# [Brano]
****************************************

Le opinioni superbe . SUPERBIA
La Daewoo Nubira SW 1.6 di Aldo, Giovanni e Giacomo
Sette automobili tratte dai film italiani
In 28 Aprile 2024 da Fabio MuzzioMi sono ricordato sette film italiani e ci ho ritrovato sette auto iconiche; la scelta è personale e opinabile però la “sfida” è che ve le ricordiate tutte.
Pront*?
** La foto di copertina è stata realizzata con Ideogram
La Lancia Aurelia B24 di Bruno Cortana
Il sorpasso, film del 1962 diretto da Dino Risi, è da annoverare tra i capolavori del nostro cinema. Viene considerato il primo road movie italiano e ispiratore di diverse pellicole hollywodiane.
Ne avevo già parlato in occasione della zuppa di pesce che Bruno Cortana e (Vittorio Gassman) e Roberto Mariani (Jean Louis Trintignan) ordinano al ristorante Mentana di Civitavecchia: se cliccate sul link della ricetta avrete un racconto più completo ed esteso di questo film.

Il sorpasso, Dino Risi, 1962 (Fonte YouTube)
Nel cast compare anche la diciassettenne Catherine Spaak, nel ruolo di Lilly, la figlia di Bruno. Tra critica sociale, boom economico, immaturità dei quarantenni (alla faccia di ciò che si legge oggi a testimonianza di una ciclica forma di critica generazionale) l’epilogo è noto sia per i protagonisti che per l’auto in questione, una Lancia Aurelia B24 (targata Roma 329446).
L’Aurelia, disegnata da Pininfarina, è stata prodotta per otto anni a partire dal 1950, mentre la B24 è uscita a partire dal 1955 con tre versioni, tra cui la la convertibile come quella guidata da Bruno.

Il sorpasso, Dino Risi, 1962 (Fonte YouTube)
L’auto prodotta dalla casa fondata nel 1906 da Vincenzo Lancia, oggi nel Gruppo Stellantis, alla fine venderà oltre 18mila esemplari.
La B24, un 2400 di cilindrata, 110 cavalli e in grado di superare i 172km orari, la si può trovare a 400mila euro.

****************************************

# [Estratto dati]
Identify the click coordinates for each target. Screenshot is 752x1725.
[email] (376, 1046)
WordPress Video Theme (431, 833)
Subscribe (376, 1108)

****************************************

# [Consegne]
• a. Rispondi a queste domande sull'articolo sulle auto dei film italiani, una per riga:
(i) In che anno è uscito Il sorpasso?
(ii) Chi ha disegnato l'Aurelia?
(iii) Quanti esemplari dell'auto sono stati venduti alla fine?
• b. Ricopia fedelmente il passo dell'articolo sulle auto dei film italiani che inizia con "Nel cast compare" e termina con "(targata Roma 329446).".
Il materiale è separato dall'articolo sulle auto dei film italiani.

# [Soluzioni]
• a.
(i) Nel 1962.
(ii) Pininfarina.
(iii) Oltre 18mila.

• b.
Nel cast compare anche la diciassettenne Catherine Spaak, nel ruolo di Lilly, la figlia di Bruno. Tra critica sociale, boom economico, immaturità dei quarantenni (alla faccia di ciò che si legge oggi a testimonianza di una ciclica forma di critica generazionale) l’epilogo è noto sia per i protagonisti che per l’auto in questione, una Lancia Aurelia B24 (targata Roma 329446).